[Collected data entries]
☆ ☆ ☆ ☆ ☆ ☆ ☆

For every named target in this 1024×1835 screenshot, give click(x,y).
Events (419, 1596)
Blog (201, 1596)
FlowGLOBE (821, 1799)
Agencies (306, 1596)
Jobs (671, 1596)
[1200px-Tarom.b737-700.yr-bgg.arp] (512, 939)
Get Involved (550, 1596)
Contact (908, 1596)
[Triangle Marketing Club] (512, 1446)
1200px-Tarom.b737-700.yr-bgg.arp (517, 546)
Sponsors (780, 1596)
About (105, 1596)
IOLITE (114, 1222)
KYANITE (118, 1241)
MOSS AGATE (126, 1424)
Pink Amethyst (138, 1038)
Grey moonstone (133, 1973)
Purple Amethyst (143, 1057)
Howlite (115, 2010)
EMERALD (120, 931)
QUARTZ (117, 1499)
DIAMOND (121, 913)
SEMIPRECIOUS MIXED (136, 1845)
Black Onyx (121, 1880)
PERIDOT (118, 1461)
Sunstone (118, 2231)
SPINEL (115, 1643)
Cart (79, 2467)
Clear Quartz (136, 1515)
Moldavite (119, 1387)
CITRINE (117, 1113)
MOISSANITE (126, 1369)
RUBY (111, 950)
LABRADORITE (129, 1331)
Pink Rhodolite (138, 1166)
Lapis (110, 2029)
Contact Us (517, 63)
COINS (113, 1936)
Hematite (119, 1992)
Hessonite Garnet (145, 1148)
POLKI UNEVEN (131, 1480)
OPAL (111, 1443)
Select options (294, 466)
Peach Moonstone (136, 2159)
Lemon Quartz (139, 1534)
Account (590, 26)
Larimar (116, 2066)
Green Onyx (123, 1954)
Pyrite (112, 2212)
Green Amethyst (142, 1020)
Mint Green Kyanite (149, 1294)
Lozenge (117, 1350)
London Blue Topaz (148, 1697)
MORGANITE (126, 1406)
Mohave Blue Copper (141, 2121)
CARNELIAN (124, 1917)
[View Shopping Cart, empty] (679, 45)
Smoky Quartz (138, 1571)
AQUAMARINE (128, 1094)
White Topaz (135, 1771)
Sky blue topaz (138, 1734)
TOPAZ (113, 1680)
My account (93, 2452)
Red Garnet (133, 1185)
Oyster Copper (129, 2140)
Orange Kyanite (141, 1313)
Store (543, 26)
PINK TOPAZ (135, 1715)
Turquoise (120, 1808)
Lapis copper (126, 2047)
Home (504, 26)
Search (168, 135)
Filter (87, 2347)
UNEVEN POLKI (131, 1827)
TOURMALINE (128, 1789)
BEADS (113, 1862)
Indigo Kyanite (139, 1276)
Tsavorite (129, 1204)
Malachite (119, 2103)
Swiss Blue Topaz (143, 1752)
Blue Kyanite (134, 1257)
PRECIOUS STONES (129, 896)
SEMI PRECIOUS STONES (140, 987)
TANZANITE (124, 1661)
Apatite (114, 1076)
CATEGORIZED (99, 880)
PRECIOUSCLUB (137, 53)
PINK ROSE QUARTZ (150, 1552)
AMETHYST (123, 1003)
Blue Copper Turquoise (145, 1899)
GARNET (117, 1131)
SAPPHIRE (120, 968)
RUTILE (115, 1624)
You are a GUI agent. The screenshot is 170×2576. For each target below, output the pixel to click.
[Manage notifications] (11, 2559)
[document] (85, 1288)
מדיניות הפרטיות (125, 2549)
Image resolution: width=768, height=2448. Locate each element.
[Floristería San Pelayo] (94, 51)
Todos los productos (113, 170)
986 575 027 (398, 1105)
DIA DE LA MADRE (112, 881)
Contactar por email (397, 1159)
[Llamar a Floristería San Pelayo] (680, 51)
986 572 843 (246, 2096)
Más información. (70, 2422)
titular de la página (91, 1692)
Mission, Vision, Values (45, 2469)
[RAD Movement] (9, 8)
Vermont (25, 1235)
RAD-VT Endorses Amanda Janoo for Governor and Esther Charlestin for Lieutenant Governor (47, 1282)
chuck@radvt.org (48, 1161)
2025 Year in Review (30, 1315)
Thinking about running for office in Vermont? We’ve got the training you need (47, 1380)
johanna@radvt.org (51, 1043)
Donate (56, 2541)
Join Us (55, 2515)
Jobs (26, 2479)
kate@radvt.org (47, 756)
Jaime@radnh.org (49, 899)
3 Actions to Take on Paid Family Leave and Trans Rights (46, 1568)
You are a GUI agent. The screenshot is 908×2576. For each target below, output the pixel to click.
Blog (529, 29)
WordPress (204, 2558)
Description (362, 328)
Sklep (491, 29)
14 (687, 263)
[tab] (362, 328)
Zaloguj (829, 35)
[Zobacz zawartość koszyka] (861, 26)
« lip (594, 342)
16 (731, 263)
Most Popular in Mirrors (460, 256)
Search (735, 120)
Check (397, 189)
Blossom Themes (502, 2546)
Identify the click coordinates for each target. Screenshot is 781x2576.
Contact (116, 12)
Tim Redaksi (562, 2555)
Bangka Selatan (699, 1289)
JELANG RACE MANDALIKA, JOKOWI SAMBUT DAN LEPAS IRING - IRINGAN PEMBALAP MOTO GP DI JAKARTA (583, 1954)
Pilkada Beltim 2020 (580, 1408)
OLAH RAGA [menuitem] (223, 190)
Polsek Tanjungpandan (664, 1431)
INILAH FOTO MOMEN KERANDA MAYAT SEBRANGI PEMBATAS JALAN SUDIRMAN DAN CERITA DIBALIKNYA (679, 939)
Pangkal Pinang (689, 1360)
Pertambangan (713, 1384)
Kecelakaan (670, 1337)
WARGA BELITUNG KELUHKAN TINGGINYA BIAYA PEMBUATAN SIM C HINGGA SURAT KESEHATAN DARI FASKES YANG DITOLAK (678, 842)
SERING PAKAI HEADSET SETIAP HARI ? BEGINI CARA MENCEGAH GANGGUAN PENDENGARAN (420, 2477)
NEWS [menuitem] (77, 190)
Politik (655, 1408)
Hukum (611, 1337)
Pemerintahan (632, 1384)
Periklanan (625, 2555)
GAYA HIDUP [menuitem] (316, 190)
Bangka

☆ ☆ ☆ ☆ ☆ ☆ ☆

WORK TO BE COMPLETED: Please copy out each line in the entries that mentions the string "Green".

ANSWER SPACE:
Green Onyx (123, 1954)
Green Amethyst (142, 1020)
Mint Green Kyanite (149, 1294)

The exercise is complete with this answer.